An appeal against conviction for a massive football fraud was red-carded by the Court of Appeal on Wednesday – but former CIFA executive Canover Watson had his eight-year sentence cut by 12 months.
The Court of Appeal panel of three judges, led by president Sir John Golding, ruled that the conviction of Watson, on fraud and money laundering of US$1.54 million while an official at the Cayman Islands Football Association, was correct.
An appeal against sentence by former CIFA colleague Bruce Blake, cleared of money laundering, but convicted of two charges of false accounting, was allowed, but dismissed by the panel.
The written judgment said: “The case against Canover Watson was a strong one. He has sought to advance many disparate grounds of appeal against conviction, none of which in our judgment renders the convictions unsafe or satisfactory.
“We refuse his application for leave to appeal against conviction.”

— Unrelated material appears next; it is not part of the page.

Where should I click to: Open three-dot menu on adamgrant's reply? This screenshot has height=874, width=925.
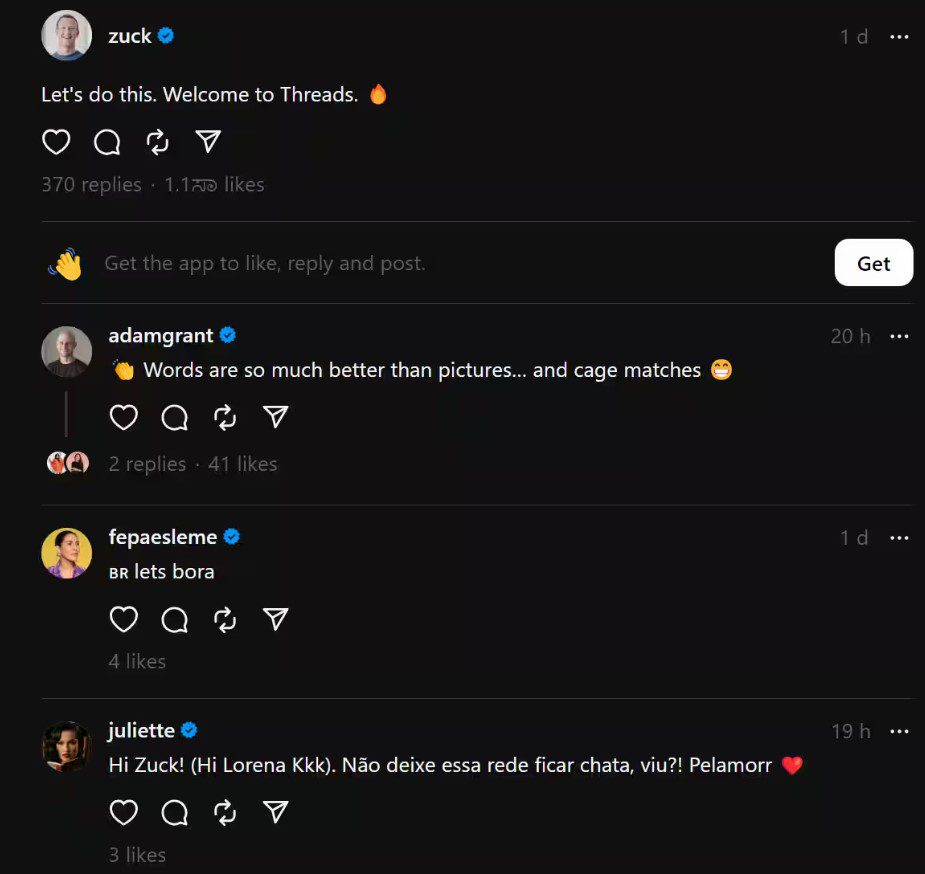click(899, 336)
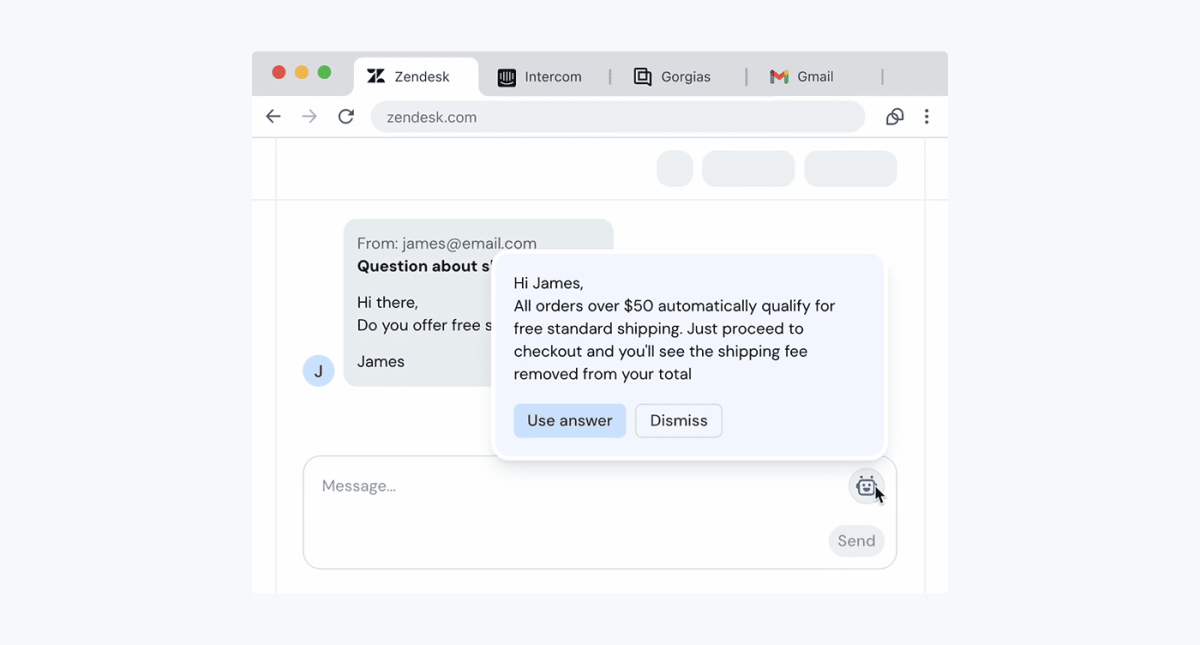Open the browser three-dot menu
This screenshot has height=645, width=1200.
point(927,116)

The appeal court added: “In the result, having sought to stand back and consider the case against Bruce Blake as a whole … we have concluded the convictions on counts seven and eight are safe.

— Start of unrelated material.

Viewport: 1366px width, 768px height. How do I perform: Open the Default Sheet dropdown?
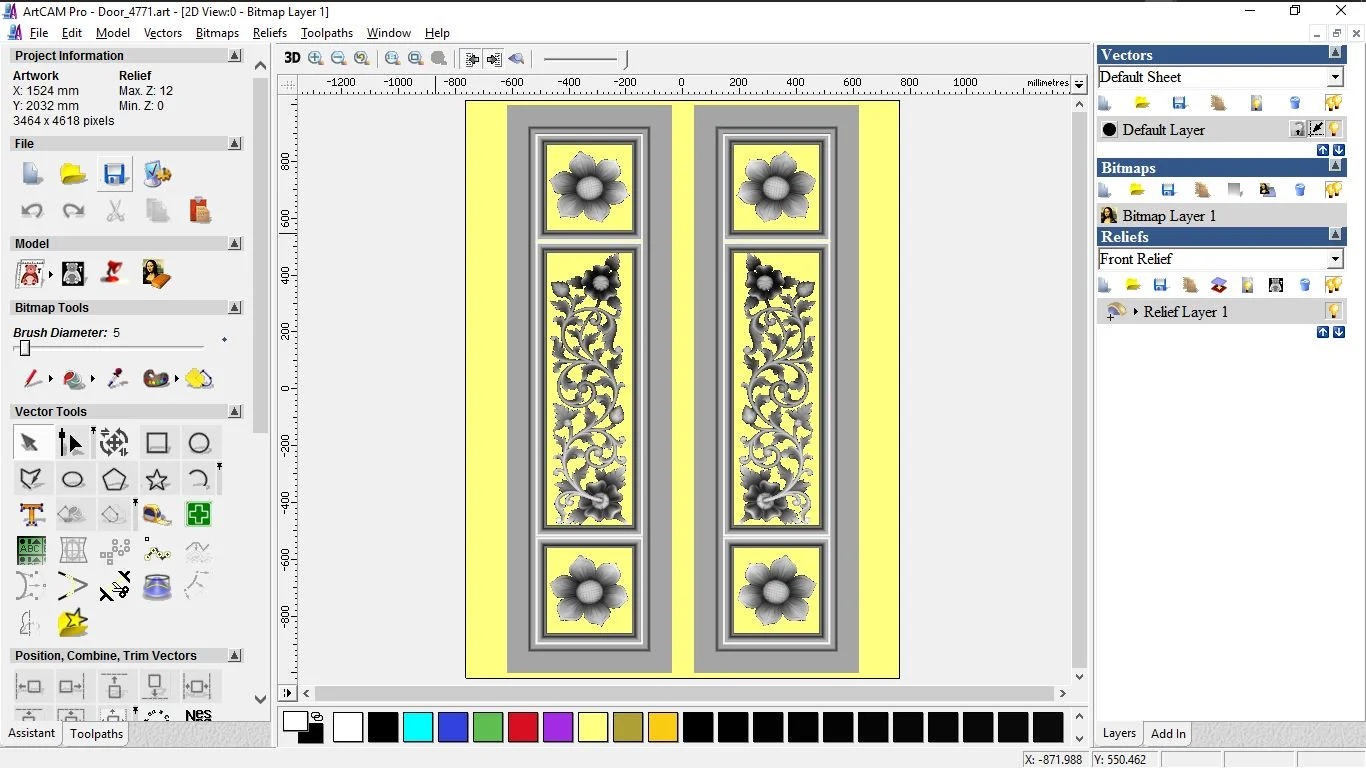1335,77
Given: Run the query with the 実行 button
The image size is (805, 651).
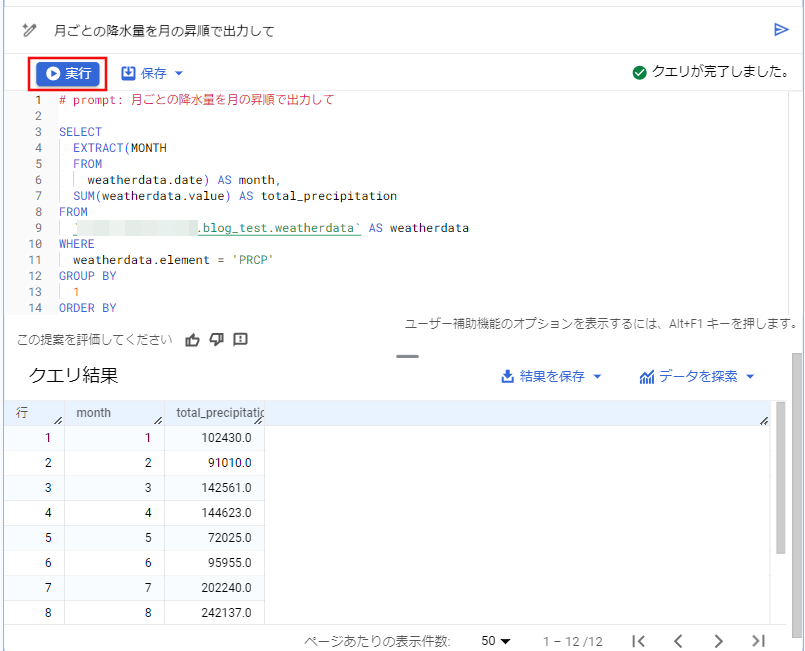Looking at the screenshot, I should pyautogui.click(x=66, y=72).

“In his case, however, we grant leave to appeal but dismiss the appeal.”
The two men were jailed in April last year, with Watson, the architect of the fraud, which was carried out in 2013-14, given the heaviest sentence. Blake was jailed for two years.
Watson was sentenced to three-and-a-half-years for obtaining secret commissions, two years for money laundering and four-and-a-half-years for false accounting.

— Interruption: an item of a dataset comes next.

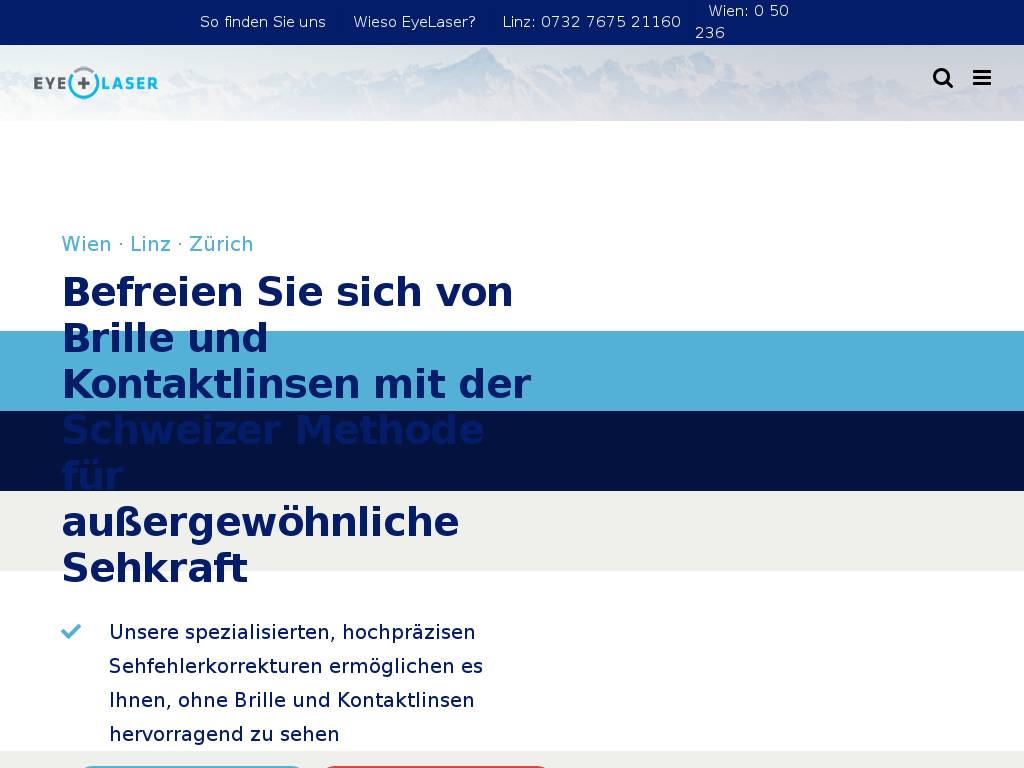
Task: Click the light blue horizontal band
Action: tap(780, 370)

The secret commissions involved payments of US$1.54 million obtained by Watson from regional football body CONCACAF through the presentation of false invoices for sports equipment said to be from a kit supplier in Pakistan.
But the cash was sent to a Panama-based company with a similar name, controlled by Watson, and most of the football kits, bags and other equipment invoiced were never delivered.
Chief Justice Margaret Ramsay-Hale had ordered the money-laundering and false-accounting sentences to run concurrently, and the secret commissions sentence to run consecutively, for a total of eight years.
Cayman’s reputation of ‘fundamental importance’
The appeals court judgment said, “The reputation of the Cayman Islands as a financial centre is of fundamental importance to the well-being of every person who lives in the Cayman Islands.
“Sentencing those whose offending deleteriously affects that reputation must reflect that.”
However, the judges said they had not found it “entirely easy to follow how the sentence of eight years’ imprisonment was intended to be made up.”
They added there could be “no justifiable criticism” of the three-and-a-half-year jail term, or the concurrent two-year sentence … being consecutive to the three-and-a-half years.”
But the judgment said, “We have, however, concluded that the sentence of four-and-a-half-years imprisonment consecutive to the three-and-a-half-years imprisonment … is excessive…”
In considering all the counts and various concurrent and consecutive sentences, and the “criminality involved”, the court decided the result should be “an overall sentence of seven years’ imprisonment.
“We therefore grant Canover Watson leave to appeal against sentence and allow his appeal to the limited extent that his sentence is reduced from eight years’ imprisonment to seven years’ imprisonment.”